Brooklyn Kura also matters because its partnership with Hakkaisan is one of the few examples in the sake world where a prominent Japanese brewery entered a long-term relationship with a non-Japanese producer.

Then there’s the education piece, which is pretty radical in the context of American sake. Many American drink categories grow through marketing or lifestyle association, but sake’s bottleneck in America has long been knowledge and confidence: consumers don’t know how to choose, and professionals often don’t know how to sell. Brooklyn Kura’s response is to build education directly into the physical brewery, framing it as an “in-house” Studies Center meant to train both drinkers and hospitality staff who may take sake knowledge back to restaurants all over the world. This is where Brooklyn Kura looks less like a brewery and more like an institution looking to seed a future labour force that is sorely needed for sakes in its part of the world.

 

(Source: Phylisa Wisdom)

 

Brooklyn Kura will probably not be the thing that “saves sake.” That would be an absurd burden to place on a young American brewery.
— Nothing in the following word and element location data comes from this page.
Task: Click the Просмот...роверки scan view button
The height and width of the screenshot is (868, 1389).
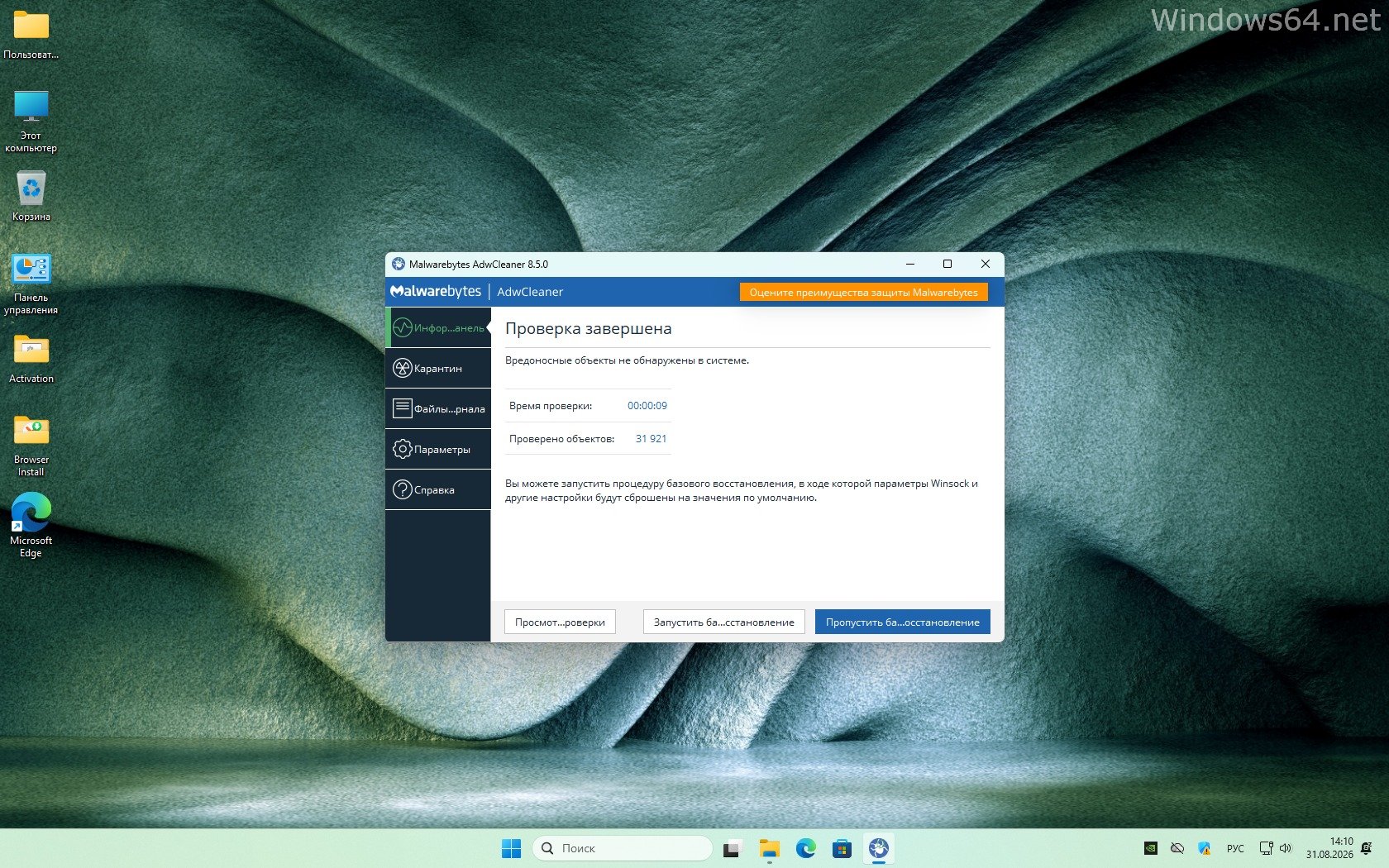Action: click(560, 622)
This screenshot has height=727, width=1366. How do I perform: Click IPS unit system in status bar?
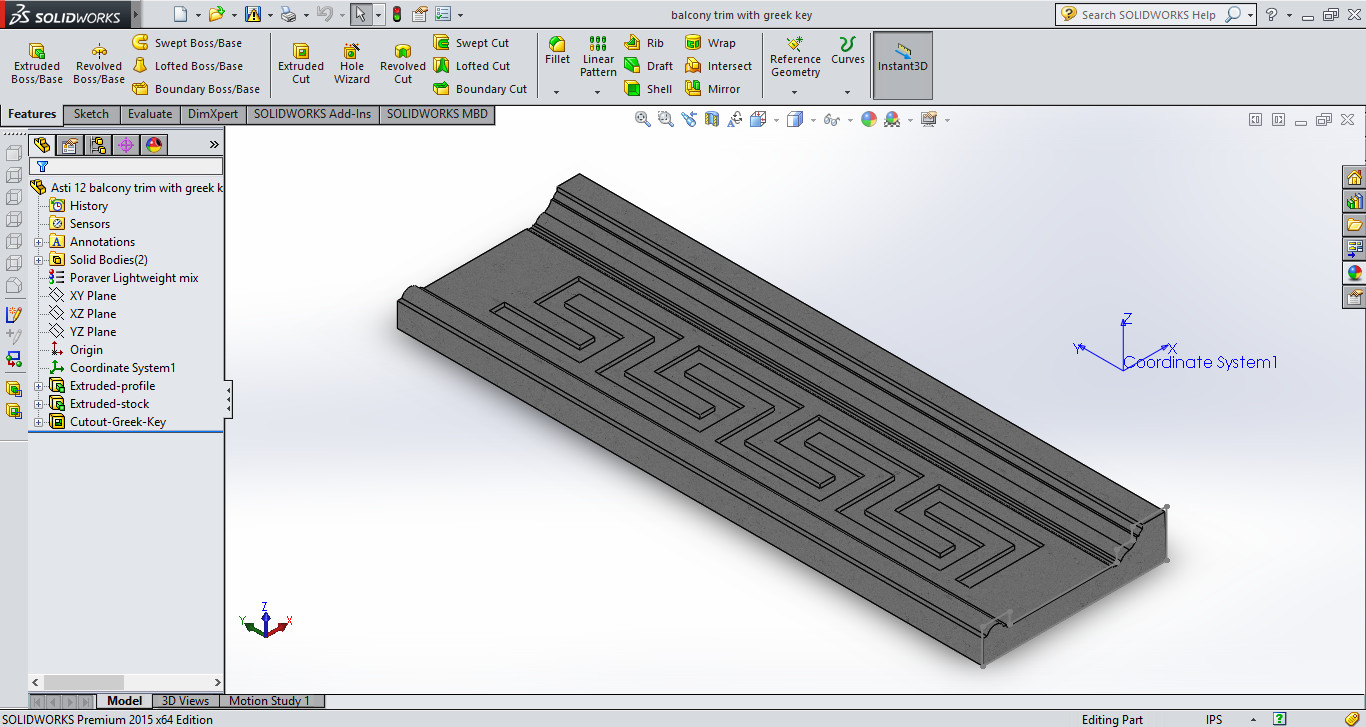click(1213, 719)
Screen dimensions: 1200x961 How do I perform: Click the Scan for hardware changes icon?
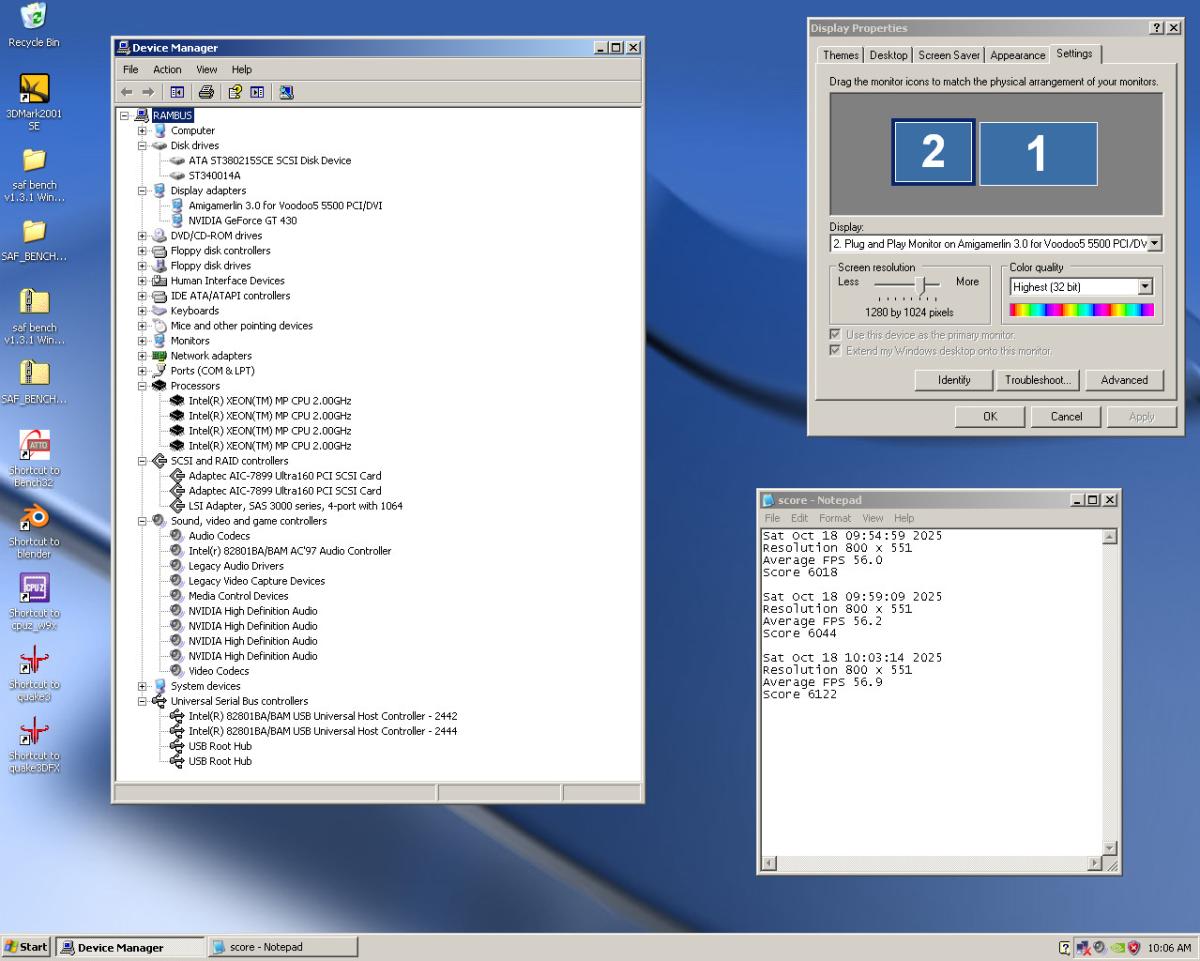(x=287, y=92)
But it is perhaps the clearest case study in what it looks like when sake stops being a Japanese export product and starts being a true global method: rice, water, yeast, koji, and a set of decisions that reveal who you are and all that you’re willing to learn.

Sake Review: Brooklyn Kura Tidal Junmai Sake

Made with 100% Californian Calrose rice, 50% rice polishing ratio

Tasting Notes

Appearance: Almost colourless with a slight yellow cast.
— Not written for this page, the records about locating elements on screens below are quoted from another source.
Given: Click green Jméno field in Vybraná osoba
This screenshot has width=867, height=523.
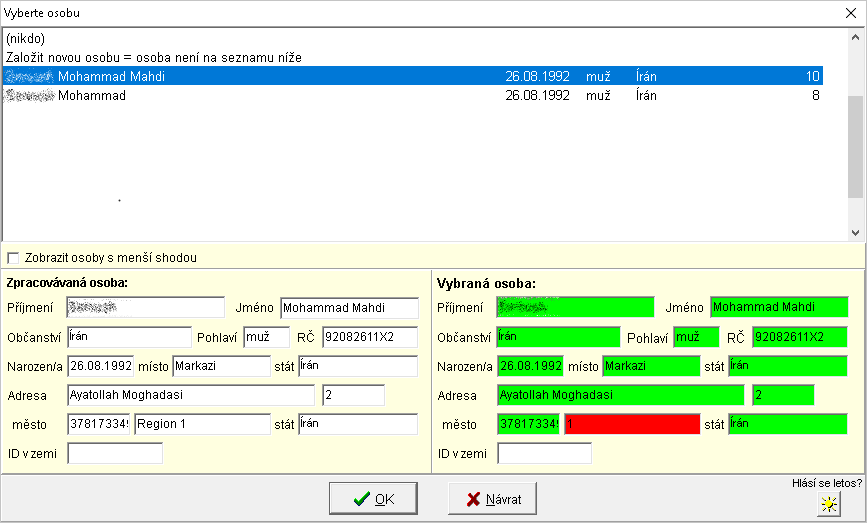Looking at the screenshot, I should (x=778, y=307).
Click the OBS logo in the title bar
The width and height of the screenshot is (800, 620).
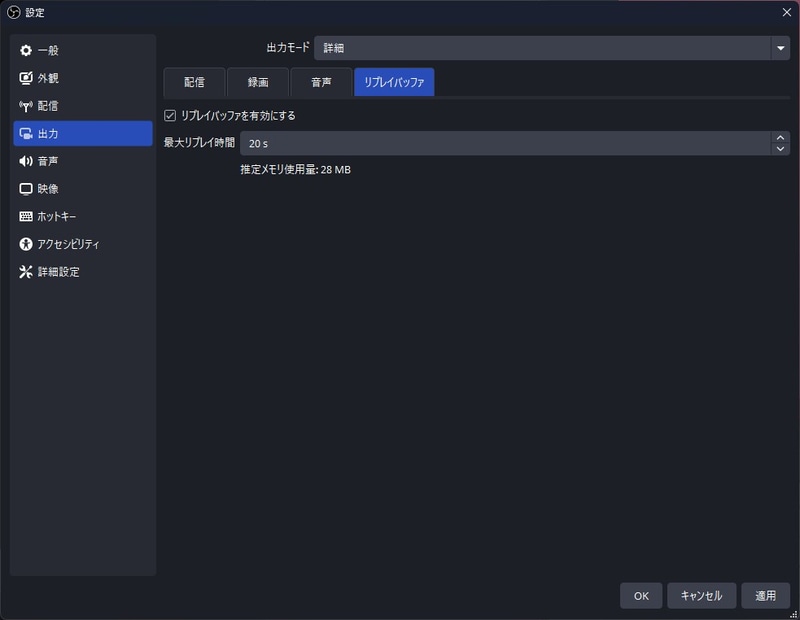tap(14, 13)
Aroma: Distinctively ricey but relatively restrained. Led by a clear rice aroma with very soft florals and fruit. Mellow banana and plantain-like fruit, with gentle honedew melons and soft white florals.

Taste: Definitively rice-forward on the palate. It opens with a delicate rice sweetness, lightly fruity, with medium-plus body and a balanced, composed texture giving honeydew and white nectarine. I get a cool herbal mint lift alongside some pine as the mid-palate gets more savoury and structured without taking away from the fruit.

Finish: Very controlled and restrained. Tightens up nicely and turns dry with a crisp mineral character. Some fading rice umami, though not so much that it becomes rustic.

My Thoughts

This is relatively restrained but in a great way: clean, composed, and very food-friendly. It gives some melon and stone fruits, but remains firmly grounded in rice-forward aromas.

The use of Calrose rice seems most evident in that the sweetness is driven more by rice than overt fruit or floral tones, and there’s also a sense of density and confident weight that gives breadth and roundenes without pushing into excess. It’s precise and composed with a texture that makes it especially satisfying at the dining table.